In his role as competitive rowing’s premier builder and mentor, Pocock studied the physics of water, wood, and wind alongside the biomechanics of muscle and bone. This was necessary for combining the best materials with the best of human skill for the task at hand, but Pocock would have needed to satisfy his own endless curiosity in any case.
He discovered kindred spirits in rowers like Joe Rantz and took them under his wing to learn about God’s creation as much as how to row swiftly in His waters. He discovered in red cedar the combination of strength and flexibility he needed to eliminate most of the nailing from construction. Rantz learned these wood features – and how wood “talks” when one works it – from his friend, Charlie McDonald, when they logged together, but graduate study was a gift from George Pocock.
Pocock taught the boys even more important lessons on their role as stewards of the creation and of one another. Rantz quoted Pocock – paraphrasing Joyce Kilmer – that “I can build a boat but only God can make a tree.”
Rantz continues, on p. 214, “The wood, Pocock murmured, taught us about survival…but it also taught us something about the underlying reason for surviving in the first place. Something about infinite beauty, about undying grace, about things larger and greater than ourselves. About the reasons we were all here.”

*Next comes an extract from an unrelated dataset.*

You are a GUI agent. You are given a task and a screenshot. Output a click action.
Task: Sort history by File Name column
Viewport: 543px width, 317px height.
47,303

German officials hid what they were already doing to Jews and others they deemed undesirable; they cheated in multiple dimensions of the competition, from placing rivals in unfairly added lanes where currents were treacherous to giving starting calls only to selected teams. And they used the whole Olympic drama as a massive propaganda opportunity.
Pocock instilled in the boys in the boat a passion for the whole lives of their teammates that transcended their time on the water; he molded them into a family – not just of relatives but of men – and it is this team that came from behind to win.

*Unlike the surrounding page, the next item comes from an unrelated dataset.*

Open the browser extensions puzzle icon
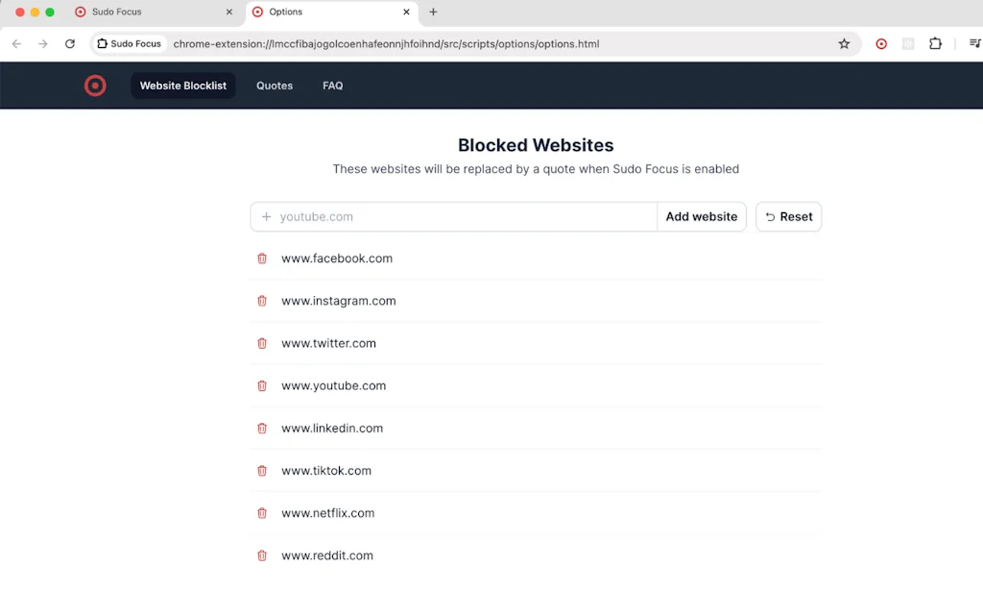Screen dimensions: 983x615 [x=935, y=43]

But this team had to know it was more than their mutual bonding at work when their strongest oarsman – running a high fever and literally passed out at his oar – came to and launched a massive effort to power the team into a win against the surging Nazi boat with the head start and the most favorable lane. Only a miracle from God could account for what happened in that final race.
The other side of the coin – the relentless pursuit of perfection – is embodied in the fact-finding trip of U.S. Olympic Committee officials Avery Brundage and Charles Sherrill to Berlin. There was a move on in America to boycott the 1936 games because of recurring reports of Nazi atrocities against Jews and other minorities in Germany.
Brundage and Sherill were charged with bringing home a recommendation for or against the boycott. Obsessed with visions of many gold medals, they drank the Kool-Aid served by Propaganda Minister Goebbels that all was peaceful in the Reich, giving a green light to American participation.
Perfection is like that – able to see one thing only. Of course they were proved magnificently wrong by subsequent and bloody events.
Excellence always trumps perfection, and it is excellence on parade that makes “The Boys in the Boat” such a wonderful – and inspiring – read.
The caveat here is that a commitment to excellence does not guarantee victory in the worldly sense; it guarantees a life worth living, a victory beyond the one dimensional, and – often – victory even the world can see.
German athletes took the most medals in 1936, and the rigged conditions were only exposed later. But African American athletes – learning the hard way how to be human when the world denies your humanity – took a full quarter of all American medals and featured the immortal achievements of Jesse Owens and Ralph Metcalf – to name but two.
The American rowing team was composed of hard-scrabble boys from much of America who learned there is much more to winning than mere winning by living it. Excellence is about a whole life, given by God, and taken hold of by persons more full of His Spirit than of themselves.
The boys in the boat came from behind in all dimensions of their life and – in 1936 – they won even the race.